Do you know what a beavers' favorite snack is? Wood chips.
Did you hear about the rich rabbit? He was a millionhare!
What do you call a bear with no arms and no legs?
An ambulance. This is no time for jokes.
Why do fish not like computers?
Because they are worried about getting caught in the Inter-net.
Why do seals swim in salt water ?
Because pepper water makes them sneeze.
What type of dog doesn’t bark?
A hush puppy.
What did the kangaroo say while volunteering at the homeless shelter?
More-soup-y’all?
If there's a bee in my hand, then what's in my eye?
Beauty.
Beauty is in the eye of the bee holder.
What do you get if you cross a trumpet and a serpent?
A snake in the brass.
I had a job circumcising elephants.
The base salary wasn't great, but the tips were huge.

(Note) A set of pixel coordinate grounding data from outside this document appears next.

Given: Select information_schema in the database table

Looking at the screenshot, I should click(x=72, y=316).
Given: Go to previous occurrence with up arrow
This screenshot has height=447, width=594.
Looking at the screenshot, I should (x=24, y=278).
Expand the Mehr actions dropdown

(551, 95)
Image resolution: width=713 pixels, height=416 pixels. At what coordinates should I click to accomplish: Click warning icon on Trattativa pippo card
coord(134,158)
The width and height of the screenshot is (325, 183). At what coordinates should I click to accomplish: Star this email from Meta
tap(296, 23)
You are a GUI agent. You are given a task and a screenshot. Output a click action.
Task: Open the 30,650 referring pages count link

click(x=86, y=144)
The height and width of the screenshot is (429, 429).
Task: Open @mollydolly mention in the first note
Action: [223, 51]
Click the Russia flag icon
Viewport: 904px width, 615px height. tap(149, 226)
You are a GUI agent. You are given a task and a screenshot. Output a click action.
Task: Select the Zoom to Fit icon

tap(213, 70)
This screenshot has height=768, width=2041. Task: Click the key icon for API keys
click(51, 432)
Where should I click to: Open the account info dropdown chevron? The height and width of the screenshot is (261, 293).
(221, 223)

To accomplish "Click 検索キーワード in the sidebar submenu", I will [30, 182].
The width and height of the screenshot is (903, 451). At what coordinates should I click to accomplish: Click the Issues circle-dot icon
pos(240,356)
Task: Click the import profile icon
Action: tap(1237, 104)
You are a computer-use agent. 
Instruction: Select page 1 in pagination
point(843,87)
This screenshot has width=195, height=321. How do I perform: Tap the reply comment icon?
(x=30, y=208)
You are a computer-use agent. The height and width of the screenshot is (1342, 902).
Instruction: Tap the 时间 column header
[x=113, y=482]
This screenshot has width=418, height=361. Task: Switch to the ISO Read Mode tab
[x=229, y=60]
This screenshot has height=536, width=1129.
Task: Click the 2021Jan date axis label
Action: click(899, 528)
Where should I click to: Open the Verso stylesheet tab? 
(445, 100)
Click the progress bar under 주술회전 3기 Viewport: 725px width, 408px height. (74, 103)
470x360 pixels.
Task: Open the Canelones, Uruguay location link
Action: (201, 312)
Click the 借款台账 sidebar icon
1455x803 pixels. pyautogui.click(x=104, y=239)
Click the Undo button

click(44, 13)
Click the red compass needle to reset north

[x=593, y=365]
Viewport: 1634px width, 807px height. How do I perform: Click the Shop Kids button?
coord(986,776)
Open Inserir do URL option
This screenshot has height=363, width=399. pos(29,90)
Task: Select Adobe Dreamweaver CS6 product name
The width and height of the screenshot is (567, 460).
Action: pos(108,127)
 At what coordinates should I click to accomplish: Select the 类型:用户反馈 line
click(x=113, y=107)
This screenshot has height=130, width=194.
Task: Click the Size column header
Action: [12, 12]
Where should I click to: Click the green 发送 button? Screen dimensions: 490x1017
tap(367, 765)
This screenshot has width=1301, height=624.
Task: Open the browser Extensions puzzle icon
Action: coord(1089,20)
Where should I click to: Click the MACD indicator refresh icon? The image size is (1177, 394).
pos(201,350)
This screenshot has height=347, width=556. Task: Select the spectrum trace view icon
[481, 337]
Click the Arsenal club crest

Did you hear the gossip about the owl who hooked up with his boss?
I won’t tell you hoo.
What do snakes do after they have a fight?
Hiss and make up.
Why do mice need oiling ?
Because they squeak !
What do you say when you meet a two-headed dinosaur? Hello, hello!
What is a beaver's most favorite drama series ever? Riverdale.
What did the owl booty text his girlfriend?
I’ve been thinking about you owl night long.
What do a mommy bee and a daddy bee make when they have alone time?
A babe-bee.
What do you give a sick penguin?
Tweetment.
How do you say farewell to a very optimistic insect?
Buoyant!
Why did the elephant start the stampede?
Because it wanted to be herd.
Why couldn’t the pig tie his shoelaces? He was too ham-fisted.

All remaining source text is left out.